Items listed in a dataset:
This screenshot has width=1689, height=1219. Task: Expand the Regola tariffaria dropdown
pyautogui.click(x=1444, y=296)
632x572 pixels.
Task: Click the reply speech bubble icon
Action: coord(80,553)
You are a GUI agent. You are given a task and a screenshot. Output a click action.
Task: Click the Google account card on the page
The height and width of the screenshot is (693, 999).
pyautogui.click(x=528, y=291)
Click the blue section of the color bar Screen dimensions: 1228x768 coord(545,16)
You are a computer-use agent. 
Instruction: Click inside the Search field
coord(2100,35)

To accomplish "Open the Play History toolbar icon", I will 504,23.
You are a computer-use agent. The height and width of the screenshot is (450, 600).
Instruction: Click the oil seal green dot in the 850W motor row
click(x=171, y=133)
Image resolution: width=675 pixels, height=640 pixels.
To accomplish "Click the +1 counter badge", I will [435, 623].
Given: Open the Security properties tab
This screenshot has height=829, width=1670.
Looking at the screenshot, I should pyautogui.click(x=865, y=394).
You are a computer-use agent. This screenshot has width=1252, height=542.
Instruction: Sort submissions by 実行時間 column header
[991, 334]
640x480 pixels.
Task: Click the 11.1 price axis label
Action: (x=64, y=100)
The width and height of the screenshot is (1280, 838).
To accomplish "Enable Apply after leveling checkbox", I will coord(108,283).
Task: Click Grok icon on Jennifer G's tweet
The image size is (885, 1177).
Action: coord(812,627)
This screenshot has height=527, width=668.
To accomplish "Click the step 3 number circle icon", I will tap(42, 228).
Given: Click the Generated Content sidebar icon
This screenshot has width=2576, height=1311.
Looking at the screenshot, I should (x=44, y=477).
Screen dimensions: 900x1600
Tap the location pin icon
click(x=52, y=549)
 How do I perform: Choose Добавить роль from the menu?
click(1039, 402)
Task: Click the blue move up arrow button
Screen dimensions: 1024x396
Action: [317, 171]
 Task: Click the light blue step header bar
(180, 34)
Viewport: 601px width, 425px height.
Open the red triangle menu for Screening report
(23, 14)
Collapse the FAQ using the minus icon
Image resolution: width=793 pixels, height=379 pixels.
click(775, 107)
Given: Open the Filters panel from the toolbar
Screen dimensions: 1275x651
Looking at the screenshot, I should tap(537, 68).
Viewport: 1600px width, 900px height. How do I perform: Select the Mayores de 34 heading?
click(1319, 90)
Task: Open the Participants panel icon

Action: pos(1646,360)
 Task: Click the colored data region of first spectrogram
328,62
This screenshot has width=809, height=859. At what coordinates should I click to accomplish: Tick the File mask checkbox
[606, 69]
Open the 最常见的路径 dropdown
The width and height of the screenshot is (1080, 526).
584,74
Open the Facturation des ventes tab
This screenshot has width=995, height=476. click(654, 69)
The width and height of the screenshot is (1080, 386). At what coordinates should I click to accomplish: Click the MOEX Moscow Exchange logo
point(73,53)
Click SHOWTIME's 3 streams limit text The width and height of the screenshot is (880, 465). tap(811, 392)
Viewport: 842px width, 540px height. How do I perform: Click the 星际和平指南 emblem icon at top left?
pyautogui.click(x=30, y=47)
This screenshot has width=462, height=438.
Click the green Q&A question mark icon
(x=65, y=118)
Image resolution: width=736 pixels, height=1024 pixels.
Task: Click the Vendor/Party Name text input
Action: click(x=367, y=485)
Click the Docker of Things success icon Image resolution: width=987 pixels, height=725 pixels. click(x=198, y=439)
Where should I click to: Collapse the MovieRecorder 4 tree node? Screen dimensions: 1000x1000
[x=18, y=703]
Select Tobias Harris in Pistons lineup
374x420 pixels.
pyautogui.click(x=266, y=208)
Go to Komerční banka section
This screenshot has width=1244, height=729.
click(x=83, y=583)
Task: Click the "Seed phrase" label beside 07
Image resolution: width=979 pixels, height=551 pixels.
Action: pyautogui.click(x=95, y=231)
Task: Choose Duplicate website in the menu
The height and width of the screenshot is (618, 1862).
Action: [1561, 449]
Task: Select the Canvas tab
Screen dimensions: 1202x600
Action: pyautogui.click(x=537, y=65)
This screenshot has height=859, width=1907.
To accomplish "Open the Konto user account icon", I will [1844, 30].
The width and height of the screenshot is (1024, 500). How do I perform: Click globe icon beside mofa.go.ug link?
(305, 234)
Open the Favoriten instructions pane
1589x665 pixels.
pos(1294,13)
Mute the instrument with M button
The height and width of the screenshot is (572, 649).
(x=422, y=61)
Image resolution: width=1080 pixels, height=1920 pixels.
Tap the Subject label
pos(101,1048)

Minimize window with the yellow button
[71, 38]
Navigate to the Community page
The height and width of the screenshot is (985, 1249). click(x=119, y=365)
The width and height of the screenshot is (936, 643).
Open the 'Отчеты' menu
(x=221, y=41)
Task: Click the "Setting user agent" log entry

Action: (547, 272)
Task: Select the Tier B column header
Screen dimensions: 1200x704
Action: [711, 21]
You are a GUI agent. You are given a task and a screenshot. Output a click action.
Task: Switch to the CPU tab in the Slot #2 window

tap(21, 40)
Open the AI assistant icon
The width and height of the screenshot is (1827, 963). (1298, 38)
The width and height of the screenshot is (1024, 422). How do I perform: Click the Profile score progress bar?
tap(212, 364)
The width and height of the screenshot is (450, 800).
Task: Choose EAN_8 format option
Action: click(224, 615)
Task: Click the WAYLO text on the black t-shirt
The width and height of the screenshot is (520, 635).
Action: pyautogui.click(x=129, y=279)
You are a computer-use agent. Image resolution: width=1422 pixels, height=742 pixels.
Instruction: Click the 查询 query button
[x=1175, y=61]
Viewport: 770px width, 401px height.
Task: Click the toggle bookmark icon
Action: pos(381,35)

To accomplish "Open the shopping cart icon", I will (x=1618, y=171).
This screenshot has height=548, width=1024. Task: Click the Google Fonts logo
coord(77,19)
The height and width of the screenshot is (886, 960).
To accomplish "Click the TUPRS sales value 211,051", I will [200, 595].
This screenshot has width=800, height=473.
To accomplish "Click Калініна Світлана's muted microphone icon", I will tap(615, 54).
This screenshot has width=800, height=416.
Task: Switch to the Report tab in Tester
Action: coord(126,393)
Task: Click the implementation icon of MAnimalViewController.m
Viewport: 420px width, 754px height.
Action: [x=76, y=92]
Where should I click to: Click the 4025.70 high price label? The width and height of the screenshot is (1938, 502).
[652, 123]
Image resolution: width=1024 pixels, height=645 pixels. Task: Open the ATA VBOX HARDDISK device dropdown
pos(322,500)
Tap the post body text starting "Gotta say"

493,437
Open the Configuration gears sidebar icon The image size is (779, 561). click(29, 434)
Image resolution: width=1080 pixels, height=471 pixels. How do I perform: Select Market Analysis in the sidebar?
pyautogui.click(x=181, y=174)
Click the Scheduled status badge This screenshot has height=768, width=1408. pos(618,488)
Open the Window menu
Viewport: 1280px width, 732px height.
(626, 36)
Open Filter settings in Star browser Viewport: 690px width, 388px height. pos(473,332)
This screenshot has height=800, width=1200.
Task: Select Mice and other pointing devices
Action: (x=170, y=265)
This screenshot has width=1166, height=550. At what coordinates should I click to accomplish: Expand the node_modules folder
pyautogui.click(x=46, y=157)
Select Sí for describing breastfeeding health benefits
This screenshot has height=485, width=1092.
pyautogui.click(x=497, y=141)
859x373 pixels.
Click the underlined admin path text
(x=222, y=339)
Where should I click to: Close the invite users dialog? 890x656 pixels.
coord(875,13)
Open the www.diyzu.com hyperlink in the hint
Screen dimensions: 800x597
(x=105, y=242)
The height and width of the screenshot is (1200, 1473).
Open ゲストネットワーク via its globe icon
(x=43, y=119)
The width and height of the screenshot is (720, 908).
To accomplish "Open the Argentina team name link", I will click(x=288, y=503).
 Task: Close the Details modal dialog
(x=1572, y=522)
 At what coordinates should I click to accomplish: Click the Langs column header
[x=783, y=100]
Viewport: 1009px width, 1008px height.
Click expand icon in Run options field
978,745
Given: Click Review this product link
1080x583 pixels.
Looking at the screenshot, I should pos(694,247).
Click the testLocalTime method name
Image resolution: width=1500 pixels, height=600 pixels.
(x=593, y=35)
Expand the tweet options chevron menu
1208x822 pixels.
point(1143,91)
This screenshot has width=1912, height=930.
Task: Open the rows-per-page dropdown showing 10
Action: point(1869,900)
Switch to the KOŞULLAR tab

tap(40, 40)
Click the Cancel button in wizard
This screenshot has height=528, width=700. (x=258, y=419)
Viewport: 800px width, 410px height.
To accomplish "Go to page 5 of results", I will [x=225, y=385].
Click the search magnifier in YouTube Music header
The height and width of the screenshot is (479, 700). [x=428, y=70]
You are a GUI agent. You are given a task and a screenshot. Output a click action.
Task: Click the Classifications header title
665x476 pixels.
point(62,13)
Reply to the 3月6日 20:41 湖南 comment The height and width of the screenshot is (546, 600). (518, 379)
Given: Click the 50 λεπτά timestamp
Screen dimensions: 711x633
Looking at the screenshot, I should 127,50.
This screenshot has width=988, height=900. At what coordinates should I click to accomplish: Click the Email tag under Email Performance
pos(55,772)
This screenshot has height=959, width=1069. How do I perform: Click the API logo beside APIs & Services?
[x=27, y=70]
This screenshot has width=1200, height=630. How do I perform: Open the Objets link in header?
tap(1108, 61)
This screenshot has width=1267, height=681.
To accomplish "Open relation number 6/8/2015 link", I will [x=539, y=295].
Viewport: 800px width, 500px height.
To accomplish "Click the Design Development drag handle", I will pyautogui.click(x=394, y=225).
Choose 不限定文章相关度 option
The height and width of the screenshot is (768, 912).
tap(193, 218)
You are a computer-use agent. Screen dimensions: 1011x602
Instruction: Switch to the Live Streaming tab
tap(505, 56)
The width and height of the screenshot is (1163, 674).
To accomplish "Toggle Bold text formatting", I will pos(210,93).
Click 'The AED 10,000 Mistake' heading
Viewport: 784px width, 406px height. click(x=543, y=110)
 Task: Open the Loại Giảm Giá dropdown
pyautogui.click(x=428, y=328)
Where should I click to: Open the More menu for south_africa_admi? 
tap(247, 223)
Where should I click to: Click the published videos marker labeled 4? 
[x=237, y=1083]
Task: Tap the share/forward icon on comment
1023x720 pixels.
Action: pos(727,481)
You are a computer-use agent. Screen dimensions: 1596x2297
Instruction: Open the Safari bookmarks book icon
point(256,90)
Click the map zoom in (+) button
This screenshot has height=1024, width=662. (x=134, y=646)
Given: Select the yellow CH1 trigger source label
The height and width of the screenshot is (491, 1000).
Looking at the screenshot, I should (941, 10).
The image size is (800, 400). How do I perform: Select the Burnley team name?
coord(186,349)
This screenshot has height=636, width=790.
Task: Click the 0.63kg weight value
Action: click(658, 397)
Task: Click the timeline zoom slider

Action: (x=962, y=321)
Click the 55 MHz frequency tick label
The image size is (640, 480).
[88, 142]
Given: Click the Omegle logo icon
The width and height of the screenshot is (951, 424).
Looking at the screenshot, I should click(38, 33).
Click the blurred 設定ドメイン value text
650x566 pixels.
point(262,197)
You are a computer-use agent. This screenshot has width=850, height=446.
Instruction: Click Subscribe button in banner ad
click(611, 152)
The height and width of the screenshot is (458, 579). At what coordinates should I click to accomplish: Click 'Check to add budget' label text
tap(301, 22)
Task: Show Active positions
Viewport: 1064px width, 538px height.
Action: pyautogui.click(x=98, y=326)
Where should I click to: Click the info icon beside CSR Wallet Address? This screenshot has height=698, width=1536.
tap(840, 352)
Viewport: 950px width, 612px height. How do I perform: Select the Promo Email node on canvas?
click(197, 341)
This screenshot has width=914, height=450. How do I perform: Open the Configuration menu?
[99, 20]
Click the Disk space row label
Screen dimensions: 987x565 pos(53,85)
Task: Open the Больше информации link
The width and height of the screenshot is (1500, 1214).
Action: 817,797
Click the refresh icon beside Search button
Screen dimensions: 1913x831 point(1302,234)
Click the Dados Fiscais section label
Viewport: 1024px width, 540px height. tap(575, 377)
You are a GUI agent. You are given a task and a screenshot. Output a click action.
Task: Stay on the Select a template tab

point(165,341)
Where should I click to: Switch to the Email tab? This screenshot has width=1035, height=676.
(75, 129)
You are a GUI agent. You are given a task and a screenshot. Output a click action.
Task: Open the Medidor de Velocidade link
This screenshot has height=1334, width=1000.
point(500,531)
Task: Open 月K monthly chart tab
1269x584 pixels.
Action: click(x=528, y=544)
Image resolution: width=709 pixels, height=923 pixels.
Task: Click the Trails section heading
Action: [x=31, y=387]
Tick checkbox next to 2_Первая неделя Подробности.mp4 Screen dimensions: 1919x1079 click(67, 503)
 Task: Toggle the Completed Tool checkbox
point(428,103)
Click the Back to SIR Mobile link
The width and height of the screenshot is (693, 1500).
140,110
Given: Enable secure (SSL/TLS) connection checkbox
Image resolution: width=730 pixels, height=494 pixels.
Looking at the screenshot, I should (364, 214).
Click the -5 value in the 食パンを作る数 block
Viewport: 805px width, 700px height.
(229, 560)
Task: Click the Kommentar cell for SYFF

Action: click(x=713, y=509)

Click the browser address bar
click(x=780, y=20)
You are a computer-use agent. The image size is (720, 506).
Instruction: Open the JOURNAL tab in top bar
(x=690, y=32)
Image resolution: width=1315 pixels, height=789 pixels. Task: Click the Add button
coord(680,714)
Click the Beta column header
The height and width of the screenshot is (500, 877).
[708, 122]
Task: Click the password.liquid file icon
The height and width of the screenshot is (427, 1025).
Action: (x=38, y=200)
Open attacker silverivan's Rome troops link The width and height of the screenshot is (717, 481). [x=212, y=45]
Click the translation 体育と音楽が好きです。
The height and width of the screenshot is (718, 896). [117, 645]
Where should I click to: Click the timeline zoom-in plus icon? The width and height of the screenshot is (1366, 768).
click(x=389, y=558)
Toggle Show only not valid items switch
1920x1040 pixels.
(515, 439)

INSTRUCTIONS FOR THE TASK
Write out every line of the entries that holds the word "number".

SOLUTION TO THE PROBLEM
To accomplish "Click the step 3 number circle icon", I will tap(42, 228).
To accomplish "Open relation number 6/8/2015 link", I will [x=539, y=295].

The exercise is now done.